#### What the task requires:
Present the lines below again, exactly as they stand.
===== Records for processing =====
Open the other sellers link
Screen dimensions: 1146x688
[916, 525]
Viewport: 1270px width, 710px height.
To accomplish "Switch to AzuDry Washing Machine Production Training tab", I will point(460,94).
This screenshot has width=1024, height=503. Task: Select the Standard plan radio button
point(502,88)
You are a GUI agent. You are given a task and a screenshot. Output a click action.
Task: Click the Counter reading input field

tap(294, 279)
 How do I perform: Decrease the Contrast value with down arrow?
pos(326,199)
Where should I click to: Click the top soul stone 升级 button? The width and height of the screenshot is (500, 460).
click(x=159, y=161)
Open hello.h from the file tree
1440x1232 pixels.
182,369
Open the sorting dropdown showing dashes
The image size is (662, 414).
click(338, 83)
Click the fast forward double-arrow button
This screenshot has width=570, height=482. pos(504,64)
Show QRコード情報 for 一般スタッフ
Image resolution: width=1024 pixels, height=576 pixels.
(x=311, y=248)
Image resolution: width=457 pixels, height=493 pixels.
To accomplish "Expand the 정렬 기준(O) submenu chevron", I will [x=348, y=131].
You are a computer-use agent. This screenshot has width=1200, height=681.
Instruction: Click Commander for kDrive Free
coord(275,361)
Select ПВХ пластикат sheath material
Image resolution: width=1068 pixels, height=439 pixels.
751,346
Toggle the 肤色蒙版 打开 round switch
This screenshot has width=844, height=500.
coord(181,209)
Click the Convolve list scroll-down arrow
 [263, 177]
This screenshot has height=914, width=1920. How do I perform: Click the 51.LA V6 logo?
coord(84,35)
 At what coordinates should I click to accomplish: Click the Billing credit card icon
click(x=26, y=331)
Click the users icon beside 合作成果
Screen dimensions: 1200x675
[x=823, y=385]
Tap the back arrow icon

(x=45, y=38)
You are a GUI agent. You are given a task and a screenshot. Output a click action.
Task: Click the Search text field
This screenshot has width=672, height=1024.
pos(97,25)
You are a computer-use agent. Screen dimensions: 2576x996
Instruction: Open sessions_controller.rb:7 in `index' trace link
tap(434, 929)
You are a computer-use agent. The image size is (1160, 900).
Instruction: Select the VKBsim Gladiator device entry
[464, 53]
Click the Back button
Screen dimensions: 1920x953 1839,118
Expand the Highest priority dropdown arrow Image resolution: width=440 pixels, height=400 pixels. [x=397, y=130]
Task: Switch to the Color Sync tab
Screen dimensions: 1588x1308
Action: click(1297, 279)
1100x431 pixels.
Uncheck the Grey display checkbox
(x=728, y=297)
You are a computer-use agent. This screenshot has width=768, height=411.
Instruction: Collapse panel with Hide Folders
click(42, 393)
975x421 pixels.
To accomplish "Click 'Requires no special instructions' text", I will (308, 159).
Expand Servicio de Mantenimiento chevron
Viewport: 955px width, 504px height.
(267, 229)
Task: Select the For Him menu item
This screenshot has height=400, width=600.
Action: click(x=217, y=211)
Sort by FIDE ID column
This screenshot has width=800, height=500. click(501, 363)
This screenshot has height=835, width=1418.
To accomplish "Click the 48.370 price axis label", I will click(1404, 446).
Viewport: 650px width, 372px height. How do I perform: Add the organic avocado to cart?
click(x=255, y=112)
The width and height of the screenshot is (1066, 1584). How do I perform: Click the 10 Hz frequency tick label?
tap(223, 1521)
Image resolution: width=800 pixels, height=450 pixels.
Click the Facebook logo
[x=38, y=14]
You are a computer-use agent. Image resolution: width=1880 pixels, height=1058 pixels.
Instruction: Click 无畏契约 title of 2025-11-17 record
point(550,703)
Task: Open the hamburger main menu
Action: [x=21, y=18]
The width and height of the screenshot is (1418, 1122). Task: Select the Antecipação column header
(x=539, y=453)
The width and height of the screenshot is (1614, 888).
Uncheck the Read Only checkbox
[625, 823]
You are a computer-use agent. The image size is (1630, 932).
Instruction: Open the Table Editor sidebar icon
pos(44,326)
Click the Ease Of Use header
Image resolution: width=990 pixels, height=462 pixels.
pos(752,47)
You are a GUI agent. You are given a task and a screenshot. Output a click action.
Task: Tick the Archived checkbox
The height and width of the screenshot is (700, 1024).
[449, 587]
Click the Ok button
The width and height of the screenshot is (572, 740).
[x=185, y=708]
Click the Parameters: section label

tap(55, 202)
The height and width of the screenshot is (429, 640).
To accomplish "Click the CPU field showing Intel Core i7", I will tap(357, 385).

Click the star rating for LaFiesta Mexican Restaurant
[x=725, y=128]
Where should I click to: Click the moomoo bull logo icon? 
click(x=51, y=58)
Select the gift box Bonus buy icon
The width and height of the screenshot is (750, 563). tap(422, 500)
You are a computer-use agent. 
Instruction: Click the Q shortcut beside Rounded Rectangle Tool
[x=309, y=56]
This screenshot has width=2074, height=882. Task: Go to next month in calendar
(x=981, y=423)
=====
#### Output below:
Open the other sellers link
Screen dimensions: 1146x688
[916, 525]
Viewport: 1270px width, 710px height.
To accomplish "Switch to AzuDry Washing Machine Production Training tab", I will point(460,94).
This screenshot has width=1024, height=503. Task: Select the Standard plan radio button
point(502,88)
You are a GUI agent. You are given a task and a screenshot. Output a click action.
Task: Click the Counter reading input field

tap(294, 279)
 How do I perform: Decrease the Contrast value with down arrow?
pos(326,199)
Where should I click to: Click the top soul stone 升级 button? The width and height of the screenshot is (500, 460).
click(x=159, y=161)
Open hello.h from the file tree
1440x1232 pixels.
182,369
Open the sorting dropdown showing dashes
The image size is (662, 414).
click(338, 83)
Click the fast forward double-arrow button
This screenshot has width=570, height=482. pos(504,64)
Show QRコード情報 for 一般スタッフ
Image resolution: width=1024 pixels, height=576 pixels.
(x=311, y=248)
Image resolution: width=457 pixels, height=493 pixels.
To accomplish "Expand the 정렬 기준(O) submenu chevron", I will [x=348, y=131].
You are a computer-use agent. This screenshot has width=1200, height=681.
Instruction: Click Commander for kDrive Free
coord(275,361)
Select ПВХ пластикат sheath material
Image resolution: width=1068 pixels, height=439 pixels.
751,346
Toggle the 肤色蒙版 打开 round switch
This screenshot has width=844, height=500.
coord(181,209)
Click the Convolve list scroll-down arrow
 [263, 177]
This screenshot has height=914, width=1920. How do I perform: Click the 51.LA V6 logo?
coord(84,35)
 At what coordinates should I click to accomplish: Click the Billing credit card icon
click(x=26, y=331)
Click the users icon beside 合作成果
Screen dimensions: 1200x675
[x=823, y=385]
Tap the back arrow icon

(x=45, y=38)
You are a GUI agent. You are given a task and a screenshot. Output a click action.
Task: Click the Search text field
This screenshot has width=672, height=1024.
pos(97,25)
You are a computer-use agent. Screen dimensions: 2576x996
Instruction: Open sessions_controller.rb:7 in `index' trace link
tap(434, 929)
You are a computer-use agent. The image size is (1160, 900).
Instruction: Select the VKBsim Gladiator device entry
[464, 53]
Click the Back button
Screen dimensions: 1920x953 1839,118
Expand the Highest priority dropdown arrow Image resolution: width=440 pixels, height=400 pixels. [x=397, y=130]
Task: Switch to the Color Sync tab
Screen dimensions: 1588x1308
Action: click(1297, 279)
1100x431 pixels.
Uncheck the Grey display checkbox
(x=728, y=297)
You are a computer-use agent. This screenshot has width=768, height=411.
Instruction: Collapse panel with Hide Folders
click(42, 393)
975x421 pixels.
To accomplish "Click 'Requires no special instructions' text", I will (308, 159).
Expand Servicio de Mantenimiento chevron
Viewport: 955px width, 504px height.
(267, 229)
Task: Select the For Him menu item
This screenshot has height=400, width=600.
Action: click(x=217, y=211)
Sort by FIDE ID column
This screenshot has width=800, height=500. click(501, 363)
This screenshot has height=835, width=1418.
To accomplish "Click the 48.370 price axis label", I will click(1404, 446).
Viewport: 650px width, 372px height. How do I perform: Add the organic avocado to cart?
click(x=255, y=112)
The width and height of the screenshot is (1066, 1584). How do I perform: Click the 10 Hz frequency tick label?
tap(223, 1521)
Image resolution: width=800 pixels, height=450 pixels.
Click the Facebook logo
[x=38, y=14]
You are a computer-use agent. Image resolution: width=1880 pixels, height=1058 pixels.
Instruction: Click 无畏契约 title of 2025-11-17 record
point(550,703)
Task: Open the hamburger main menu
Action: [x=21, y=18]
The width and height of the screenshot is (1418, 1122). Task: Select the Antecipação column header
(x=539, y=453)
The width and height of the screenshot is (1614, 888).
Uncheck the Read Only checkbox
[625, 823]
You are a computer-use agent. The image size is (1630, 932).
Instruction: Open the Table Editor sidebar icon
pos(44,326)
Click the Ease Of Use header
Image resolution: width=990 pixels, height=462 pixels.
pos(752,47)
You are a GUI agent. You are given a task and a screenshot. Output a click action.
Task: Tick the Archived checkbox
The height and width of the screenshot is (700, 1024).
[449, 587]
Click the Ok button
The width and height of the screenshot is (572, 740).
[x=185, y=708]
Click the Parameters: section label

tap(55, 202)
The height and width of the screenshot is (429, 640).
To accomplish "Click the CPU field showing Intel Core i7", I will tap(357, 385).

Click the star rating for LaFiesta Mexican Restaurant
[x=725, y=128]
Where should I click to: Click the moomoo bull logo icon? 
click(x=51, y=58)
Select the gift box Bonus buy icon
The width and height of the screenshot is (750, 563). tap(422, 500)
You are a computer-use agent. 
Instruction: Click the Q shortcut beside Rounded Rectangle Tool
[x=309, y=56]
This screenshot has width=2074, height=882. Task: Go to next month in calendar
(x=981, y=423)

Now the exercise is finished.